Chi ha letto o conosce Rosmini ben sa che la sua spiritualità va individuata nel patrimonio generale di tutto ciò che egli ha scritto e fatto. In ogni momento della sua vita egli sentiva e cercava di adempiere la vocazione ricevuta. Anche quando si trovava immerso in cavillosi studi filosofici, come anche in situazioni dolorosissime, ciò che lo spingeva e sosteneva era la consapevolezza di obbedire, così operando, alla volontà di
Dio. Ecco perché si può dire che tutte le imprese e gli scritti del roveretano, devono essere letti come momenti organici di un’unica testimonianza, cioè del suo vivere consacrato interamente alla gloria di Dio e
all’amore del prossimo. In Rosmini non esiste alcuna lacerazione tra pensare e credere, vita pubblica e vita
privata, lavoro e pietà, comportamento ecclesiastico e comportamento umano.

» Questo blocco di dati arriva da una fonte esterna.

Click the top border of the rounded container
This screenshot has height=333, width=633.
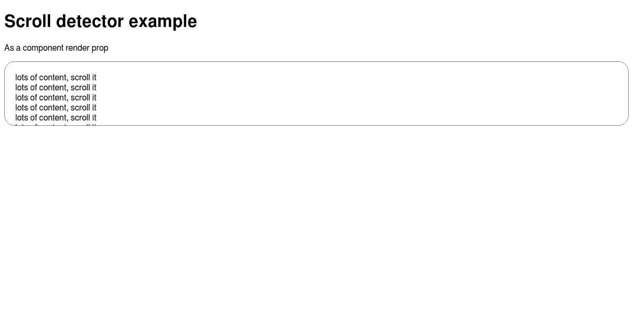(317, 62)
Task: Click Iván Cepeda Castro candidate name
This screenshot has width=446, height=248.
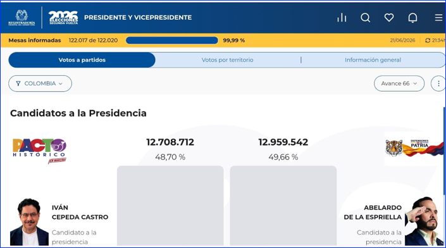Action: (x=80, y=213)
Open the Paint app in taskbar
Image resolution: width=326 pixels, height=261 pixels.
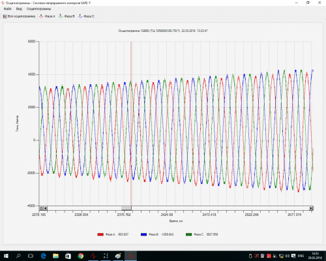coord(118,256)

Riconoscimento delle virtù eroiche
Il 3 luglio 2001 la Congregazione delle Cause dei Santi, rilascia al postulatore il Nihil obstare per
l’ulteriore proseguo della Causa di Beatificazione del Servo di Dio Antonio Rosmini. Il 26 giugno 2006, nel
corso di un Udienza privata concessa al cardinale José Saraiva Martins, prefetto della Congregazione delle
Cause dei Santi, il Santo Padre Benedetto XVI ha autorizzato la Congregazione a promulgare il decreto riguardante «le virtù eroiche del Servo di Dio Antonio Rosmini, Sacerdote e Fondatore dell’Istituto della Carità e delle Suore della Provvidenza, nato il 24 marzo 1797 a Rovereto (Italia) e morto il 1° luglio 1855 a Stresa (Italia)».